IMG_1864My back hurts, I can feel each muscle in my legs and arms. I have paint imbedded into vast portions of my hands, and at least five new bruises. Each night I crawl down three feet into a bunk where all my earthly (with me) possessions surround me, scuttling from clothes to books to towel on my knees, hunched over. For the past three days it’s been an endless stream of cleaning, sanding, painting, moving stuff from one place to another, carrying and hauling, with the occasional break for bullshitting. I’m exhausted, too tired to sleep more than five hours a night, really.

I couldn’t be happier.

Wolf 2

The Topsail Schooner Wolf,  sailing to Cuba as part of the Conch Republic Cup

Later today, somewhere between 5 and 6 this evening, I will sail away from Key West, along with 11 other people, aboard the Topsail Schooner Wolf, a two-masted, 74-foot schooner, as part of the inaugural Conch Republic Cup. At last count, some 59 boats and around 400 people are making the run from Key West to Varadero, Cuba. Three days later, we’ll race from Varadero to Havana, Cuba. Three days after that we will race back to Key West.

 

This isn’t the first time for the Key West to Cuba race – but it’s the first LEGAL one, made possible by Obama working to “normalize” relations with Cuba since he announced the changes in December, 2014. The result: a field of boats, large to small, all trekking to Key West to participate in this historic event, which could also easily be one of the largest contingents of US citizens to converge along Cuba’s coast since prohibition.

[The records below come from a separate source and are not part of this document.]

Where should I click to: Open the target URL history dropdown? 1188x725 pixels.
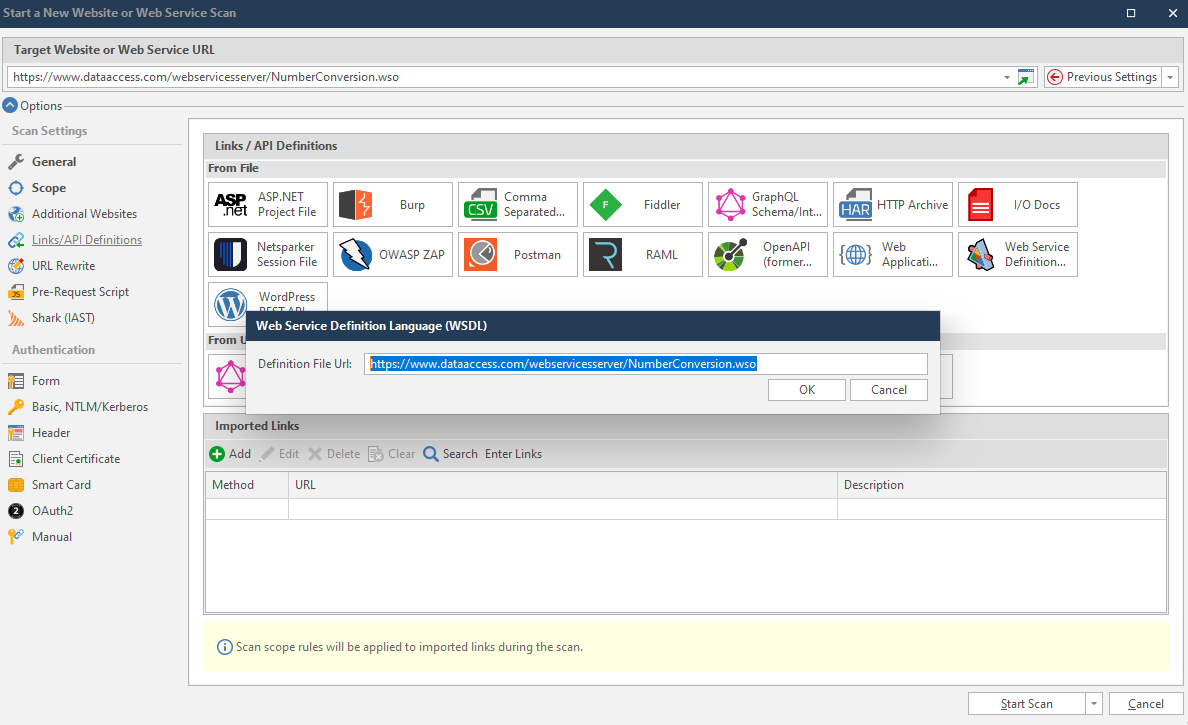pyautogui.click(x=1007, y=77)

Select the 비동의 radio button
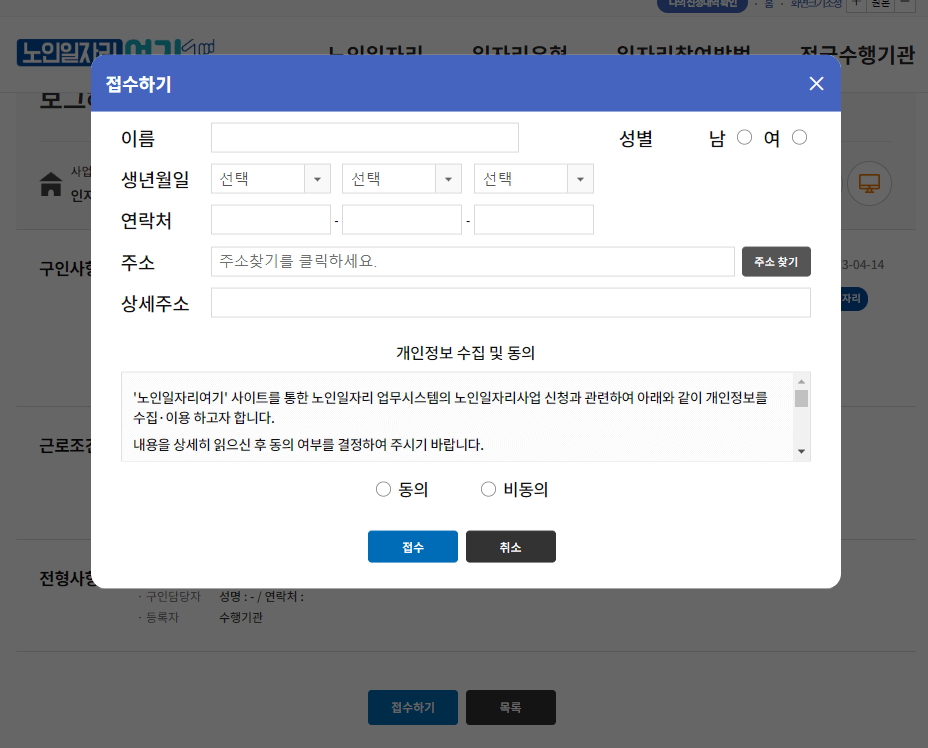click(x=488, y=488)
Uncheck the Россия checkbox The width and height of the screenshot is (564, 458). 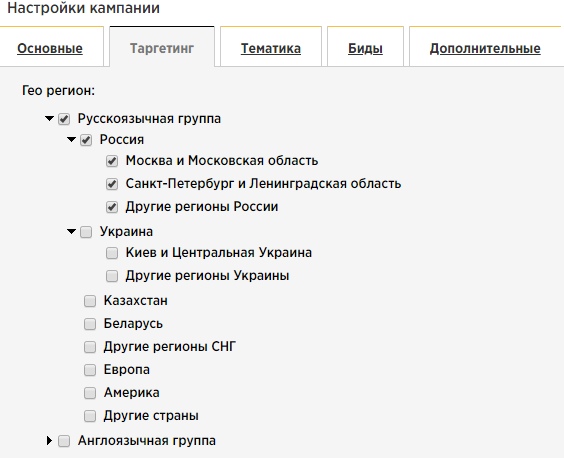click(86, 140)
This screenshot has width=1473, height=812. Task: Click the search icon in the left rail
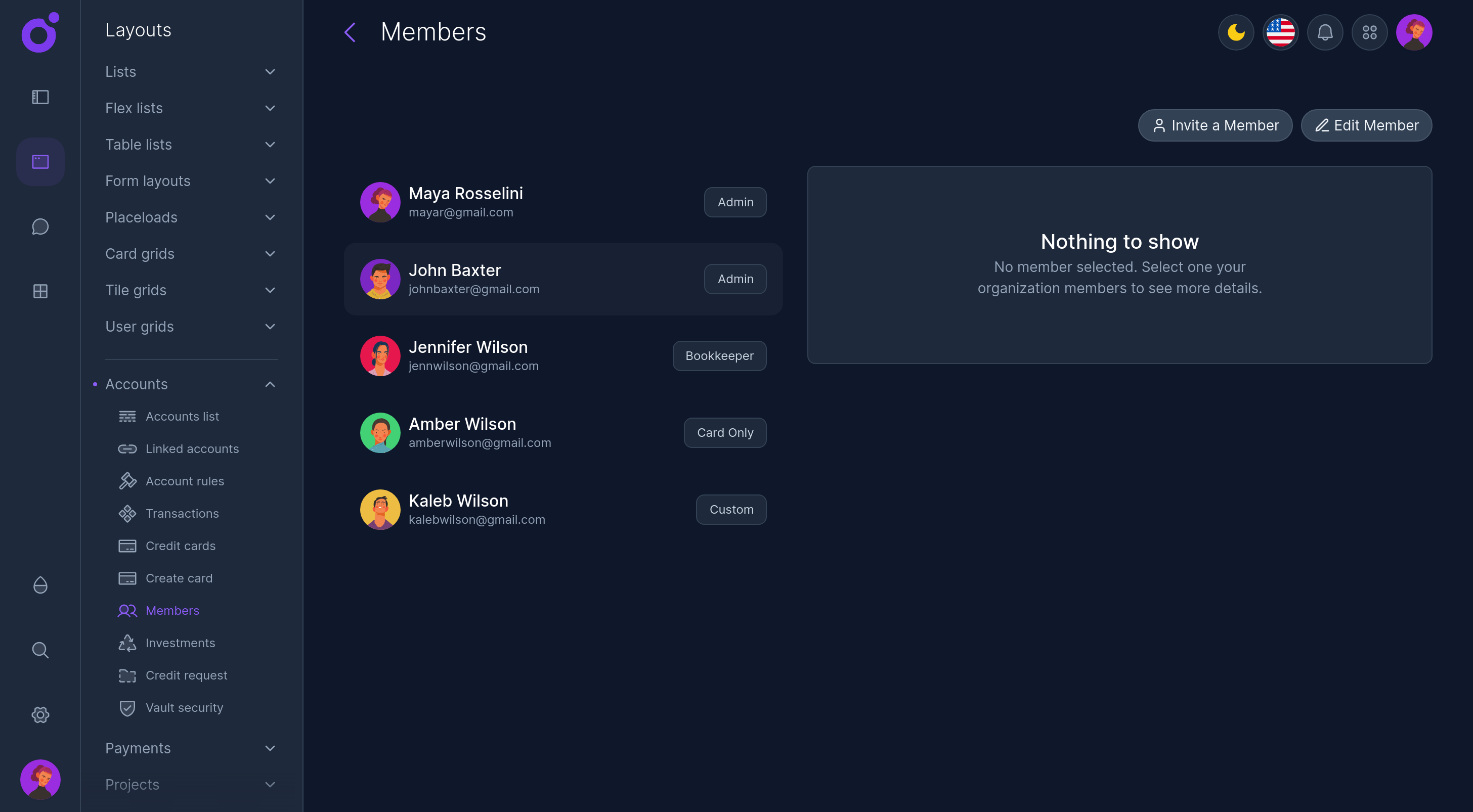coord(40,650)
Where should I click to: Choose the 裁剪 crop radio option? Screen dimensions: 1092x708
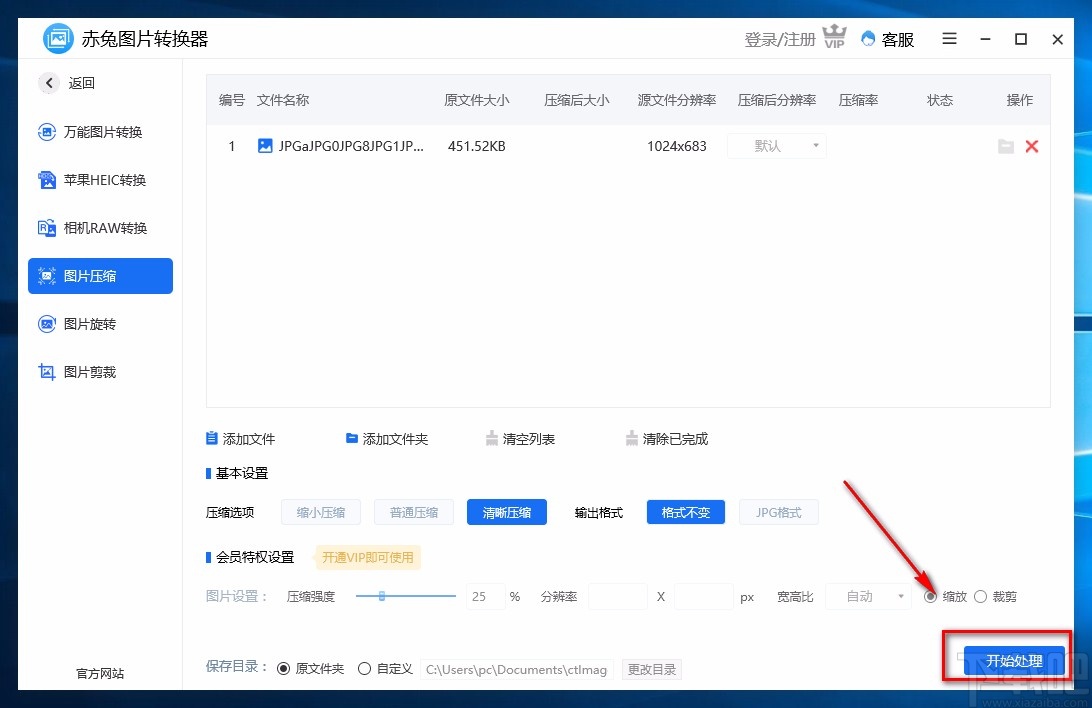point(980,596)
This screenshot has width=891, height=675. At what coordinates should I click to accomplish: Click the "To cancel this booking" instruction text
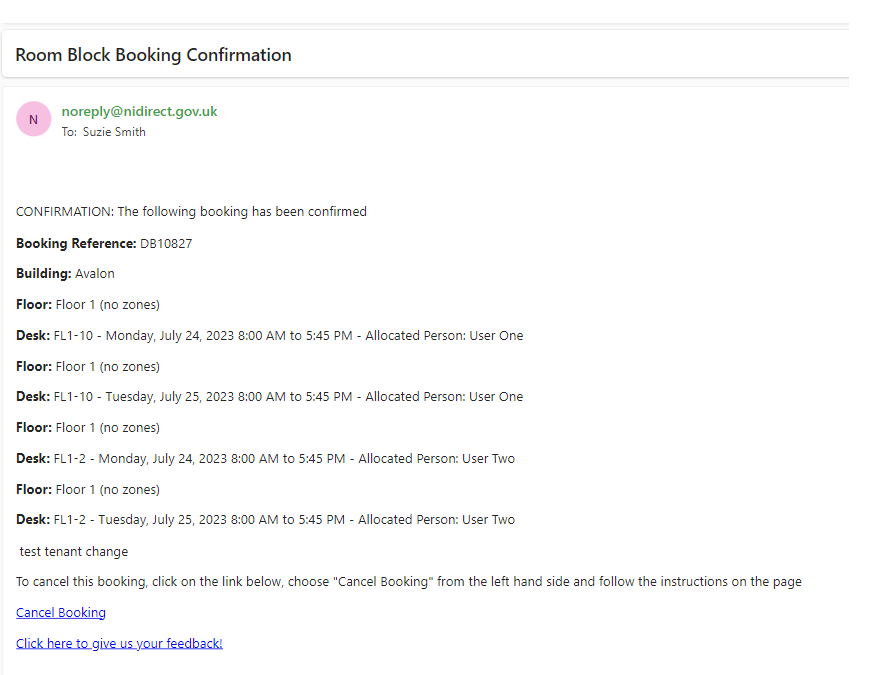(x=408, y=582)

(Fun fact: During the US’ alcohol prohibition from 1920 to 1933, the Key West to Cuba trip via boat was a popular method to get to a legal rum source. Havana is only 90 miles off the US’ southernmost island’s point.)

conchrepubliccuplogo1000This race is a goodwill mission- an ambassadorship of sorts, and at the rate the US keeps announcing new allowances in trade and financial regulations, I wouldn’t be surprised if we get to see one of the last visions of a Cuba un-touched by the American way.

Making this race even MORE special for me (as if sailing a trip aboard my favorite ship and visiting Cuba wasn’t enough), is that my husband Jay is along for this trip, our Greenhorn crew. I’ve spent nearly four of the past 13 months down here in Key West crewing on Wolf again, and Jay has only been with me for five days of those. I now get to show him the ship I so love. He’s already been pulled into working on hatches, cleaning all sorts of things – the stuff of the lowly deckhand.

In many respects this is our last hurrah. Jay and I are approved foster parents, and we will start taking “placements” (aka, foster kids) into our home when we return. I won’t be able to just head south for a few weeks to go sailing, and there’s no international travel looming on the horizon since you can’t take foster kids abroad. Change is afoot. Good change, a new adventure. I can’t think of any better way of saying goodbye to our kid-less couple hood than jumping aboard a pirate-inspired schooner for a sail and a visit to a place most Americans have never gone.

You can track our progress here.

Meanwhile, wish us fair winds and following seas. Cuba has no real internet access, so we will see you on the flip side, full of sea tales, Cuban travel tips and just a few more high jinx up our sleeves.